A missão da conferência é mudar essa cultura. Um dos convidados da primeira FailCon no Brasil foi o paulista Jonny Ken, criador do encurtador de URL Migre.me. Na ocasião, Jonny contou que, em 2011, um erro fez com que o site perdesse todos os dados. Aí está, o erro colocado em cima da mesa. O que fazer com ele? Entender seus motivos, aprender com ele, sair fortalecido. Jonny em seguida mostrou como resolveu o problema. Hoje, ele é gerente de TI da companhia de comércio eletrônico B2W Digital e colunista do blog Academia UOL Host. O Migre.me acabou virando seu projeto paralelo. E tudo bem.

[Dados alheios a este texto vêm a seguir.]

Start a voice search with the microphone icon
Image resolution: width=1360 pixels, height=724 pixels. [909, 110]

Depois da versão inaugural, os sócios seguiram organizando eventos anuais, sempre em Porto Alegre. O de 2013 e o de 2015 aconteceram no mesmo espaço, o Nós Coworking, reuniram mais ou menos a mesma quantidade de pessoas e não deram prejuízo. O de 2014 foi diferente, aconteceu dentro da Feira do Empreendedor Sebrae. “Foi muito legal, porque descobrimos que tínhamos um público mais abrangente do que os empreendedores do setor da tecnologia. Lá, falamos para agricultores, padeiros, mecânicos”, conta. Essa foi a edição da FailCon que mais gerou lucro, mas Flávio não revela valores.

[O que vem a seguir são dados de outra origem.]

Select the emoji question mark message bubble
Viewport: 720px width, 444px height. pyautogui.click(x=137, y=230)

TRANSFORMAR FRACASSOS EM APRENDIZADOS É UMA JORNADA DISCRETA
Neste ano, inspirados no evento de 2014, os sócios decidiram organizar mais encontros além da edição anual, voltados para públicos específicos. Até agora, já aconteceram dois em faculdades, um na PUCRS e outro na ESPM-Sul, e um na sede gaúcha da empresa de softwares de gestão SAP. Desses bate papos, só participaram Flávio e Rafael. “Por enquanto, fazemos esses micro eventos de graça, com o objetivo de prospectar clientes”, conta Flávio. “Quem sabe um dia não preparamos uma grande edição no auditório de alguma dessas faculdades.”
Um desafio atual para os sócios é conciliar a FailCon com seus outros trabalhos. Flávio também é fundador do site de crowdfunding Bicharia, especializado em projetos para ajudar animais carentes, e gerente de relacionamento do site de intermédio de doações Vakinha. Já Rafael é fundador do fundo de investimentos Singularities Capital e do Nós Coworking, além de professor de Programação na PUCRS.

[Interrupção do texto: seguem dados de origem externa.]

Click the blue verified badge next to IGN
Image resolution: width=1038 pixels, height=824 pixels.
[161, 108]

Entre as ideias para o futuro do empreendimento está a de levar a conferência para São Paulo, transformá-la em algo bem maior. Mas eles ainda não estão certos de este é o momento ideal:
“Crescer é um plano que sempre nos deu um pouco de receio. Precisamos trabalhar melhor a marca antes de dar passos tão grandes”
Será que os próprios sócios da FailCon também têm medo do fracasso? “Claro que sim, todo mundo tem”, diz Flávio, e emenda: “Mas, se for para manter ativa essa comunidade que quer discutir fracasso e para assumir a posição de especialistas no assunto, vamos para São Paulo!”. Taí uma DR com futuro garantido.